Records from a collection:
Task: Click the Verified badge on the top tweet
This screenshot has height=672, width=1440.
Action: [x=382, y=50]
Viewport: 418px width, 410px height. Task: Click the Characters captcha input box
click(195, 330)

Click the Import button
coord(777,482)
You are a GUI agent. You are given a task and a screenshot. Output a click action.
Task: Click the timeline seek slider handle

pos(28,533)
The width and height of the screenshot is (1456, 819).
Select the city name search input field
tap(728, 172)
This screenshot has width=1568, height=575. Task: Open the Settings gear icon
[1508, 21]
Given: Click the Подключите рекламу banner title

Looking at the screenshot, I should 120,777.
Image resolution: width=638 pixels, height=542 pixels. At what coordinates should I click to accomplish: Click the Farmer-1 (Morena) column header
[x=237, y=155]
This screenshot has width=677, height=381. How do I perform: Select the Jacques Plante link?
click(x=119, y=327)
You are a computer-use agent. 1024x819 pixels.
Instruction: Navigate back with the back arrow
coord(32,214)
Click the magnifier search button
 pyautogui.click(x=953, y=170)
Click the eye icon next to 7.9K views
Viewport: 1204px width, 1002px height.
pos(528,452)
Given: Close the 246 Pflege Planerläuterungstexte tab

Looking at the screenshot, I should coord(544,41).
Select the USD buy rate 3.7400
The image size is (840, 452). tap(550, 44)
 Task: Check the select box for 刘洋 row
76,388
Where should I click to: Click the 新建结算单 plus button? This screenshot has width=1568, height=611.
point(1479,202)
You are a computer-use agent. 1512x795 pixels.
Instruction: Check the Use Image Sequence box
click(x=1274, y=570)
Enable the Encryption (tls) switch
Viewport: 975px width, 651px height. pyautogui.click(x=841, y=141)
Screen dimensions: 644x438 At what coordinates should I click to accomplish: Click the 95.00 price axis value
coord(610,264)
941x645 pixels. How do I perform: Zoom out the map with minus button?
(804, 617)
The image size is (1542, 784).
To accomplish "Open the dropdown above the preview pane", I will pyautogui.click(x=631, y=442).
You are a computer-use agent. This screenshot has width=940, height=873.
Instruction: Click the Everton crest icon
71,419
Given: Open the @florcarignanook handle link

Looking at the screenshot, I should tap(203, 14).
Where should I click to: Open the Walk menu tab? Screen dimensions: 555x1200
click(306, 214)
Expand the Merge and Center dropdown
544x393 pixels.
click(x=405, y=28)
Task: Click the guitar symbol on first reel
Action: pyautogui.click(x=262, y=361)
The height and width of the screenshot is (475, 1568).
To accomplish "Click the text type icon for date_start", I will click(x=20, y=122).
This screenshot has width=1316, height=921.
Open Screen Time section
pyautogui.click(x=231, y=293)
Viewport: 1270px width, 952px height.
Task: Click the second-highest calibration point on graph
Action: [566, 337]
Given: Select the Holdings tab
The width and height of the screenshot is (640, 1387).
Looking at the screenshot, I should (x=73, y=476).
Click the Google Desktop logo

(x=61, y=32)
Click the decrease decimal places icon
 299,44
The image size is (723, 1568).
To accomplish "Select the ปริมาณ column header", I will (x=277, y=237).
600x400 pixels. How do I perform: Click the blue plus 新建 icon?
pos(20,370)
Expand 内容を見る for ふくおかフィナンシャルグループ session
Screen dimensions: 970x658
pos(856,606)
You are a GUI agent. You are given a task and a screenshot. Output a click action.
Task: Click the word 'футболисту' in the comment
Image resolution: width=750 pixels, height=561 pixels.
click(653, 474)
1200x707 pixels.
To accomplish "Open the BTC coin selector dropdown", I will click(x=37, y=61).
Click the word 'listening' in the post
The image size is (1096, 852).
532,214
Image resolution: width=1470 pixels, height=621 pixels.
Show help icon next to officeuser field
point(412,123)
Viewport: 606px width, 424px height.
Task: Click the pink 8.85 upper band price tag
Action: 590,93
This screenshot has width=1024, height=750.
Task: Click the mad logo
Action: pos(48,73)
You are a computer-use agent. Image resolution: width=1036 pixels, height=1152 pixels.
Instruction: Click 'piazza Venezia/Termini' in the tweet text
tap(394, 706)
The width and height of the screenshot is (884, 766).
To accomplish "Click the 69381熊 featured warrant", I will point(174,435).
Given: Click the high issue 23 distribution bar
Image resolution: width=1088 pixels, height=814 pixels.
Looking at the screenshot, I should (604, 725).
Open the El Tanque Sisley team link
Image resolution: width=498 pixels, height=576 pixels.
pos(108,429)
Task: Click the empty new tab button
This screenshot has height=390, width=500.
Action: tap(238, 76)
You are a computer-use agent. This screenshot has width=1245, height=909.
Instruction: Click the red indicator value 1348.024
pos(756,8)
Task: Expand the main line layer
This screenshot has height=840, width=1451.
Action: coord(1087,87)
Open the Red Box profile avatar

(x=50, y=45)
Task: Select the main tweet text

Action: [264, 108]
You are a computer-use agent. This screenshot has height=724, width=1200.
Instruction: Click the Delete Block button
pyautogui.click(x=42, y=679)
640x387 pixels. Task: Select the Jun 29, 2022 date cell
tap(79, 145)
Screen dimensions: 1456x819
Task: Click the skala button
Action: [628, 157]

#### Task requirements:
Reproduce the entries above exactly.

#### Reply:
Task: Click the Verified badge on the top tweet
This screenshot has height=672, width=1440.
Action: [x=382, y=50]
Viewport: 418px width, 410px height. Task: Click the Characters captcha input box
click(195, 330)

Click the Import button
coord(777,482)
You are a GUI agent. You are given a task and a screenshot. Output a click action.
Task: Click the timeline seek slider handle

pos(28,533)
The width and height of the screenshot is (1456, 819).
Select the city name search input field
tap(728, 172)
This screenshot has width=1568, height=575. Task: Open the Settings gear icon
[1508, 21]
Given: Click the Подключите рекламу banner title

Looking at the screenshot, I should 120,777.
Image resolution: width=638 pixels, height=542 pixels. At what coordinates should I click to accomplish: Click the Farmer-1 (Morena) column header
[x=237, y=155]
This screenshot has width=677, height=381. How do I perform: Select the Jacques Plante link?
click(x=119, y=327)
You are a computer-use agent. 1024x819 pixels.
Instruction: Navigate back with the back arrow
coord(32,214)
Click the magnifier search button
 pyautogui.click(x=953, y=170)
Click the eye icon next to 7.9K views
Viewport: 1204px width, 1002px height.
pos(528,452)
Given: Close the 246 Pflege Planerläuterungstexte tab

Looking at the screenshot, I should coord(544,41).
Select the USD buy rate 3.7400
The image size is (840, 452). tap(550, 44)
 Task: Check the select box for 刘洋 row
76,388
Where should I click to: Click the 新建结算单 plus button? This screenshot has width=1568, height=611.
point(1479,202)
You are a computer-use agent. 1512x795 pixels.
Instruction: Check the Use Image Sequence box
click(x=1274, y=570)
Enable the Encryption (tls) switch
Viewport: 975px width, 651px height. pyautogui.click(x=841, y=141)
Screen dimensions: 644x438 At what coordinates should I click to accomplish: Click the 95.00 price axis value
coord(610,264)
941x645 pixels. How do I perform: Zoom out the map with minus button?
(804, 617)
The image size is (1542, 784).
To accomplish "Open the dropdown above the preview pane", I will pyautogui.click(x=631, y=442).
You are a computer-use agent. This screenshot has width=940, height=873.
Instruction: Click the Everton crest icon
71,419
Given: Open the @florcarignanook handle link

Looking at the screenshot, I should tap(203, 14).
Where should I click to: Open the Walk menu tab? Screen dimensions: 555x1200
click(306, 214)
Expand the Merge and Center dropdown
544x393 pixels.
click(x=405, y=28)
Task: Click the guitar symbol on first reel
Action: pyautogui.click(x=262, y=361)
The height and width of the screenshot is (475, 1568).
To accomplish "Click the text type icon for date_start", I will click(x=20, y=122).
This screenshot has width=1316, height=921.
Open Screen Time section
pyautogui.click(x=231, y=293)
Viewport: 1270px width, 952px height.
Task: Click the second-highest calibration point on graph
Action: [566, 337]
Given: Select the Holdings tab
The width and height of the screenshot is (640, 1387).
Looking at the screenshot, I should (x=73, y=476).
Click the Google Desktop logo

(x=61, y=32)
Click the decrease decimal places icon
 299,44
The image size is (723, 1568).
To accomplish "Select the ปริมาณ column header", I will (x=277, y=237).
600x400 pixels. How do I perform: Click the blue plus 新建 icon?
pos(20,370)
Expand 内容を見る for ふくおかフィナンシャルグループ session
Screen dimensions: 970x658
pos(856,606)
You are a GUI agent. You are given a task and a screenshot. Output a click action.
Task: Click the word 'футболисту' in the comment
Image resolution: width=750 pixels, height=561 pixels.
click(653, 474)
1200x707 pixels.
To accomplish "Open the BTC coin selector dropdown", I will click(x=37, y=61).
Click the word 'listening' in the post
The image size is (1096, 852).
532,214
Image resolution: width=1470 pixels, height=621 pixels.
Show help icon next to officeuser field
point(412,123)
Viewport: 606px width, 424px height.
Task: Click the pink 8.85 upper band price tag
Action: 590,93
This screenshot has width=1024, height=750.
Task: Click the mad logo
Action: pos(48,73)
You are a computer-use agent. Image resolution: width=1036 pixels, height=1152 pixels.
Instruction: Click 'piazza Venezia/Termini' in the tweet text
tap(394, 706)
The width and height of the screenshot is (884, 766).
To accomplish "Click the 69381熊 featured warrant", I will point(174,435).
Given: Click the high issue 23 distribution bar
Image resolution: width=1088 pixels, height=814 pixels.
Looking at the screenshot, I should (604, 725).
Open the El Tanque Sisley team link
Image resolution: width=498 pixels, height=576 pixels.
pos(108,429)
Task: Click the empty new tab button
This screenshot has height=390, width=500.
Action: tap(238, 76)
You are a computer-use agent. This screenshot has width=1245, height=909.
Instruction: Click the red indicator value 1348.024
pos(756,8)
Task: Expand the main line layer
This screenshot has height=840, width=1451.
Action: coord(1087,87)
Open the Red Box profile avatar

(x=50, y=45)
Task: Select the main tweet text

Action: [264, 108]
You are a computer-use agent. This screenshot has height=724, width=1200.
Instruction: Click the Delete Block button
pyautogui.click(x=42, y=679)
640x387 pixels. Task: Select the Jun 29, 2022 date cell
tap(79, 145)
Screen dimensions: 1456x819
Task: Click the skala button
Action: [628, 157]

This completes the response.